The major cause of viral resistance to the potent human immunodeficiency virus type 1 reverse transcriptase (RT) inhibitor nevirapine is the mutation substituting cysteine for tyrosine-181 in RT (Y181C RT). An evaluation, against Y181C RT, of previously described analogs of nevirapine revealed that the 2-chlorodipyridodiazepinone 16 is an effective inhibitor of this mutant enzyme. The detailed examination of the structure-activity relationship of 2- substituted dipyridodiazepinones presented below shows that combined activity against the wild-type and Y181C enzymes is achieved with aryl substituents at the 2-position of the tricyclic ring system.
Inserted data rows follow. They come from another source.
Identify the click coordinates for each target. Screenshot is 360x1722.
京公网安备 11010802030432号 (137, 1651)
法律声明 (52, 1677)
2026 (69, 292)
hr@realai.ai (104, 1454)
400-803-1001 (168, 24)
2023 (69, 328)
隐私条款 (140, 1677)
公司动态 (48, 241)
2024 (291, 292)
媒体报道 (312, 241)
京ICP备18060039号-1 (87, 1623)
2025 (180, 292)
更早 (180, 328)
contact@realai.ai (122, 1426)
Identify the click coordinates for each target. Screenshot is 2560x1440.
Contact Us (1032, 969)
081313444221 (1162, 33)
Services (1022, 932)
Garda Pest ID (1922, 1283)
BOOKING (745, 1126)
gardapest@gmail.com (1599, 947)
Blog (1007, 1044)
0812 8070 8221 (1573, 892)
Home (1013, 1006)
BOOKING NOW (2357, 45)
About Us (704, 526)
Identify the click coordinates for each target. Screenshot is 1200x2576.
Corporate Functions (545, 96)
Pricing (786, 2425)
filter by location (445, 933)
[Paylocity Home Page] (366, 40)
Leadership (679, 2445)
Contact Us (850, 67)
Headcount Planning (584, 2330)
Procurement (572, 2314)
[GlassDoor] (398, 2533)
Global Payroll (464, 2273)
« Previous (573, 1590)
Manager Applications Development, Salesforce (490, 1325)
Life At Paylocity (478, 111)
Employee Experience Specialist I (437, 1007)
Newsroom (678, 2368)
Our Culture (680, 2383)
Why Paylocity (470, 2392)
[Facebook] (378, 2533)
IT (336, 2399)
In addition, the substitution pattern at C-4, N-5, and N-11 of the dipyridodiazepinone ring system optimum for inhibition of both wild-type and Y181C RT is no longer the 4-methyl-11- cyclopropyl substitution preferred against the wild-type enzyme but rather the 5-methyl-11-ethyl (or 11-cyclopropyl) pattern. The more potent 2- substituted dipyridodiazepinones were evaluated against mutant RT enzymes (L100I RT, K103N RT, P236L RT, and E138K RT) that confer resistance to other non-nucleoside RT inhibitors, and compounds 42, 62, and 67, with pyrrolyl, aminophenyl, and aminopyridyl substituents, respectively, at the 2-position, were found to be effective inhibitors of these mutant enzymes also.